◆ Collected data entries:
-- Opening Marker --

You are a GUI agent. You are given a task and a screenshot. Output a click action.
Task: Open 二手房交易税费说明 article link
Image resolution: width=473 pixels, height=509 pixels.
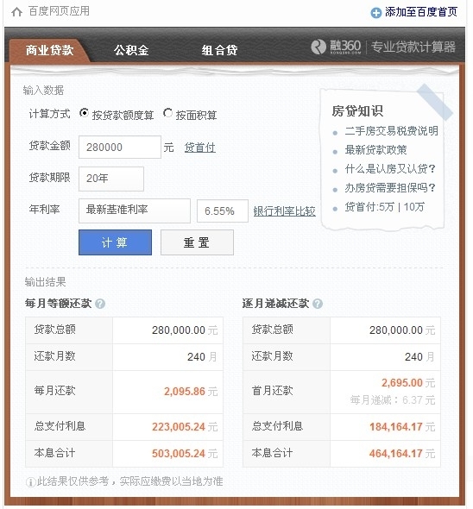tap(392, 131)
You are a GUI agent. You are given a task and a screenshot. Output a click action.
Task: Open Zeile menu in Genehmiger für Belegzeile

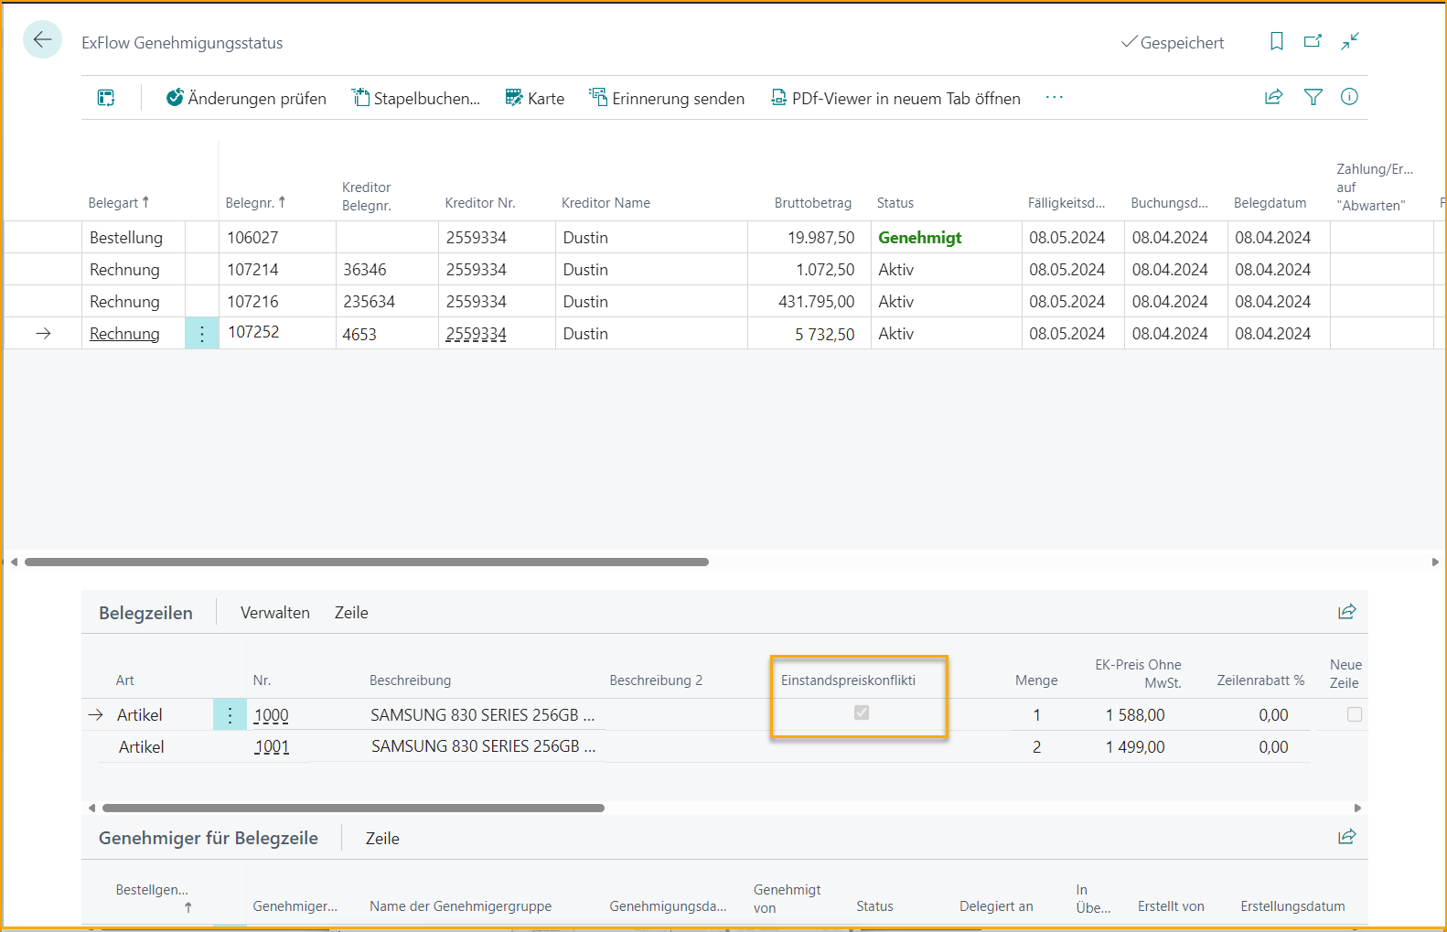coord(382,839)
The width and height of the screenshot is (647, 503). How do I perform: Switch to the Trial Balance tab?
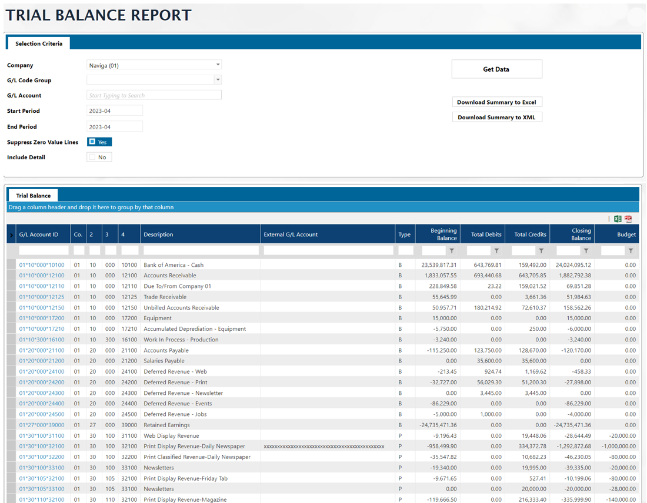34,196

-- Closing Marker --

The expected output is the full data above, reproduced exactly with no images.

◆ Reply to the exercise:
You are a GUI agent. You are given a task and a screenshot. Output a click action.
Task: Open 二手房交易税费说明 article link
Image resolution: width=473 pixels, height=509 pixels.
tap(392, 131)
You are a GUI agent. You are given a task and a screenshot. Output a click action.
Task: Open Zeile menu in Genehmiger für Belegzeile

coord(382,839)
The width and height of the screenshot is (647, 503). How do I perform: Switch to the Trial Balance tab?
34,196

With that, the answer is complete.